Times Globe staff writer

   American officials may take some rare and drastic measures in an attempt to save the life of an entangled right whale thought to be heading for the Bay of Fundy.
    David Mattila, director of disentanglement for the Centre for Coastal Studies, said biologists, veterinarians and government officials discussed the options during a conference call on Monday night.
    "Generally, people feet that there is not a high chance of surviving if the rope stays in his head. But they also agreed that to take it out was going to take measures more radical than we would normally apply when we're trying to disentangle whales."
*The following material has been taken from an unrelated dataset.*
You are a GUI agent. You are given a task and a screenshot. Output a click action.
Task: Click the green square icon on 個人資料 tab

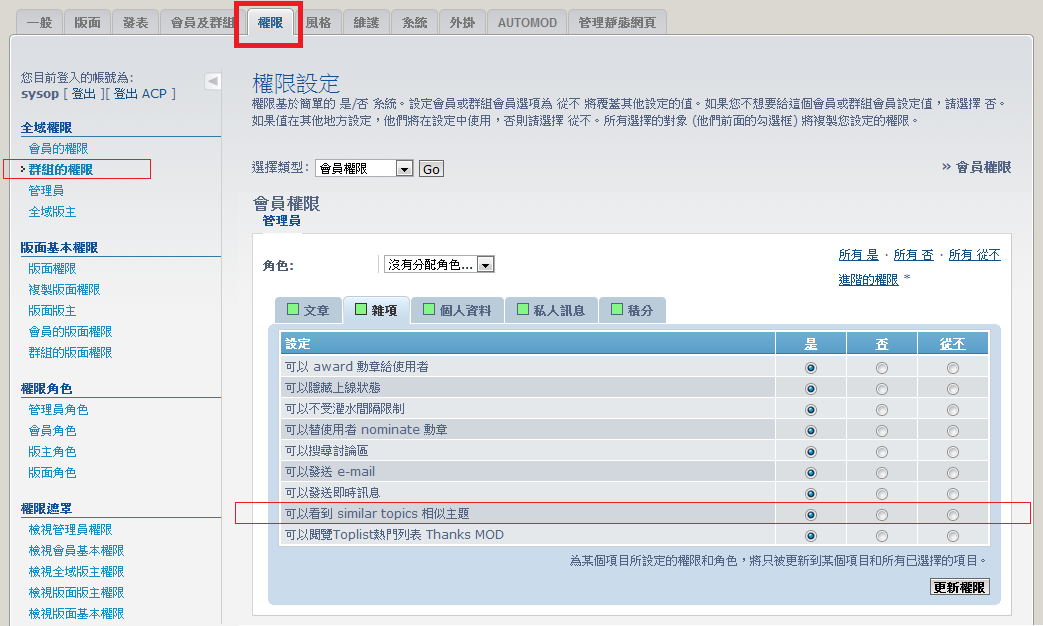(429, 310)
    Mr. Manila said they are now waiting for approval from the National Marine Fisheries Services to employ those radical steps. Mr. Manila said they are now waiting for approval from the National Marine Fisheries Services to employ those radical steps.    
He explained that rescuers might have to use sedatives and a harness to keep the whale, known only by his assigned number of 1102, immobile long enough to remove the rope.   
The rare right whale was spotted off the coast of Cape Cod has a two centimetre plastic line cutting into his rostrum, or upper jaw. While the whale is still feeding and appears to be in good health, its prognosis is not good. Tissue around both sides of its mouth is discoloured and infected.    
Mr. Manila said experts have said they have never seen wounds of this sort heal over the embedded ropes.    
Mr. Manila was part of a team that observed the huge mammal Saturday and attached a telemetry buoy so marine scientists could track it. As of Sunday night, the whale was about 130 kilometres off the coast of Cape Cod, near Georges Bank, travelling north.   
Until government approval is granted, the team will keep track of the whale and ready the crew.   
"We're putting together things that we wouldn't normally use, like a delivery system for sedatives, a harness to be applied around the tale of the whale, things like that."   
Taking such drastic steps illustrates how important each whale is.    
"With only just a little over 300 of them left, each whale does make a difference. We're positive that we do not find every entangled whale and so the ones that we do find, if we can make a difference, it is helping somewhat."